一部の特殊車両の運転には大型免許や大型特殊免許、牽引免許の取得が必要なものもある。
また近年では、以前はライン整備士の役目だった機体の外部点検をグランドハンドリングスタッフが担うケースも増えている。万が一、機体に異常が発見された場合には、直ちに整備部門へ連絡し、改めて機体の点検や補修などが行われることになる。
国内線の場合、便間の折り返し時間(ターンアラウンドタイム)は30分~1時間程度。この間に旅客の乗降や貨物・手荷物の搭降載をすべて完了し、出発便を送り出さなければならないので作業はかなり忙しい。
通常、1便のグランドハンドリング作業は3~4名が一組のチームで行われ、他にパートナー会社のスタッフも加わる。ミスや無駄な動きのないよう工程管理者が指揮をするが、スムーズな作業を実現するにはチームワークが何より重要な要素となる。
他部門との連携も必要とされる
ターンアラウンド中にはグランドスタッフ(空港の旅客係員)や機内で次便への準備を進める客室乗務員、パイロットとの連携も欠かせない。

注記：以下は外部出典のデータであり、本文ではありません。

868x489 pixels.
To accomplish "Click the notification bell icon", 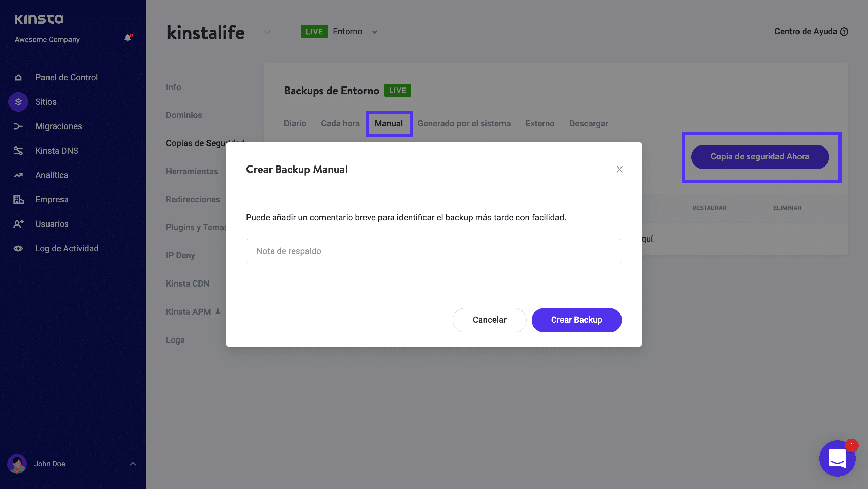I will coord(128,38).
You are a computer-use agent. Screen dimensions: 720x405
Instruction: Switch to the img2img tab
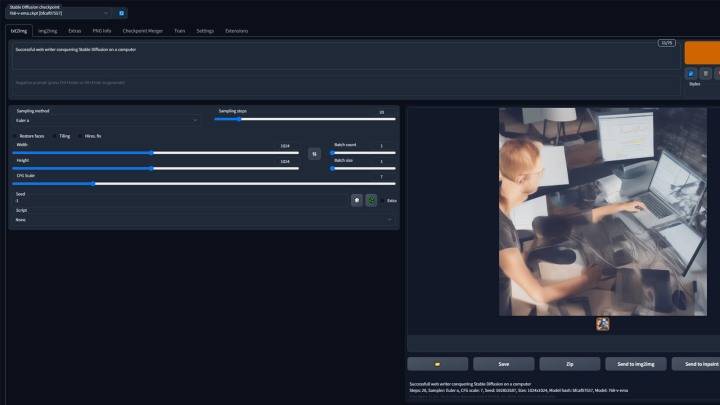[x=47, y=31]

たとえば機内に持ち込めないほど大きな手荷物を持ってきてしまった乗客がいた場合、グランドスタッフはその手荷物を搭乗ゲートで預かってグランドハンドリングスタッフに託し、速やかに貨物室へ積み込む必要がある。
こうしたハプニングがあっても出発が遅れないのは、部門や職種の枠を越えた迅速で正確な情報の伝達による連係プレーが行われているからである。
グランドハンドリングスタッフの仕事は旅客機の定時運航を維持するうえで極めて重要だ。
一つの便が定刻にスポットを離れるたびに達成感を得られる、とグランドハンドリングスタッフの多くが口をそろえる。グランドハンドリングスタッフが整列して出発機を見送る光景は日本の航空会社らしい“おもてなし”として、近年では外国人旅行者の間でも評判になるほどだが、彼らは自らの達成感と旅行者が無事に旅を終えることへの祈りを胸に、今日も空港で手を振っているのである。